The comment that caused the fuss:
I have no doubt that ... a trend of global warming exists. I am not sure that it is fair to say that it is a problem we must wrestle with. To assume that it is a problem is to assume that the state of Earth's climate today is the optimal climate, the best climate that we could have or ever have had and that we need to take steps to make sure that it doesn't change. First of all, I don't think it's within the power of human beings to assure that the climate does not change, as millions of years of history have shown. And second of all, I guess I would ask which human beings -- where and when -- are to be accorded the privilege of deciding that this particular climate that we have right here today, right now is the best climate for all other human beings. I think that's a rather arrogant position for people to take.This comment begs for analysis, and there's a fine one here, at Adventures in Science and Ethics.
NPR ran its own commentary later in the day, an interview with Penn State geosciences professor Richard Alley.
First, he addressed Griffin's claim that we cannot evaluate whether the current climate is the optimal one. Rather than drop his jaw in disbelief at the question of optimality (as many commentators did), Alley notes that biological sciences do have reasons for saying that some states of affairs are better (for us, and for other living creatures) than others. This is because we can assume that living creatures have, to some degree, adapted to the current conditions. Of course, adaptation is continuous (e.g., there is still on-going postglacial migration of tree species in North America), but humans are more likely to be able to cope with climate conditions in which they already thrive than with alternatives.

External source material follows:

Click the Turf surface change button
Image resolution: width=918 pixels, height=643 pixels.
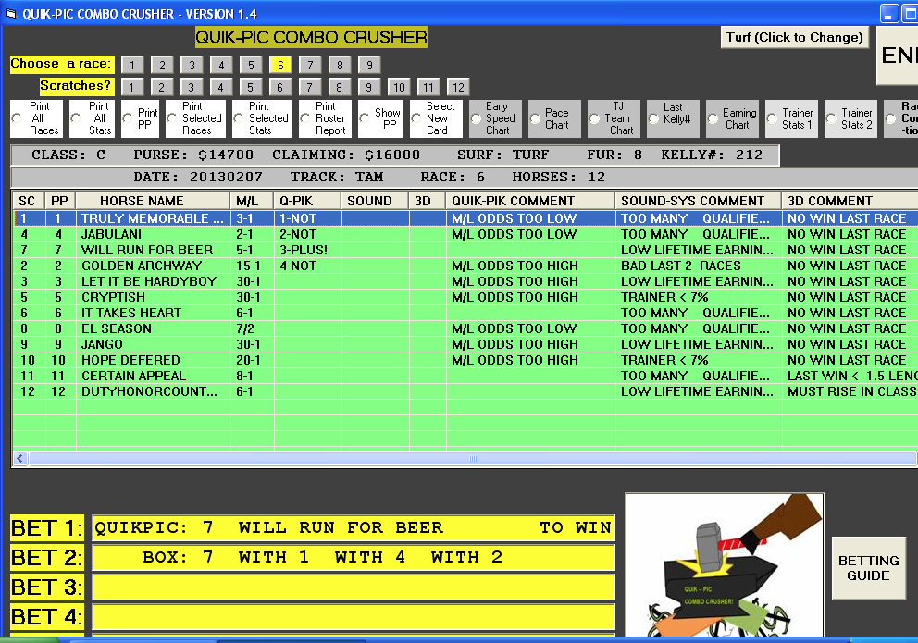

Second, interviewer Michele Norris asked Alley "Are we tiptoeing into the realm of philosophy?" by considering how to respond to climate change. Alley says
If we aren't, I think we should be. The energy system, the climate in which we live...are such big questions that it would be the height of arrogance to leave them to no one but the scientists and the engineers. I certainly hope that the philosophers and theologians are thinking about these too.Thus, there is a point of agreement between Michael Griffin and his critics. The point is made over and over again in this debate that there are scientists (they are the ones that measure things) and then there are people who are qualified to make assessments of what the science means and what should be done. They are variously called policy-makers, philosophers, or the public, and they are not always educated in the relevant sciences. To be fair, Alley says only that it should not be only scientists who think about what should be done, while Griffin's position is much stronger. A few days after the NPR interview, the AP reported that
Griffin reiterated that NASA’s job was to provide scientific data on global warming and leave it up to policy makers to decide what to do with it.There is some irony in this, and especially in Alley's appeal to philosophers to get on the job of evaluating the moral response to climate change. Namely, philosophers, by and large, do not do that kind of work. Consider a recent table of contents from The Philosophical Quarterly, "one of the most highly regarded and established academic journals in philosophy... [which publishes] high-quality articles from leading international scholars across the range of philosophical study." It is all fine work, but mostly in metaphysics, and not relevant to applied policy decisions.
What many people believe philosophers do and what philosophers actually do are two different things.
However, in the third part of Alley's commentary he goes on to do himself just exactly what he thinks philosophers are best equipped for--to give a sensitive overview of the ethical implications of climate change. He argues that Griffin is correct that some people will no doubt benefit from climate change (Alley omits mentioning the insurance business as most likely to profit) and others will be harmed. And there is ethical weight to identifying who these parties are. He says that places that have winter, places that have air conditioners, and places that have bulldozers at their disposal for shoring up sea-walls will all be harmed less than poor nations and people who live at the equator and near the poles.
It is a fiction that only professional philosophers are equipped to make such judgments, and it would be harmful to wait until the philosophical community came to recognize the importance of focusing on such issues. Scientists themselves can and do make value judgments.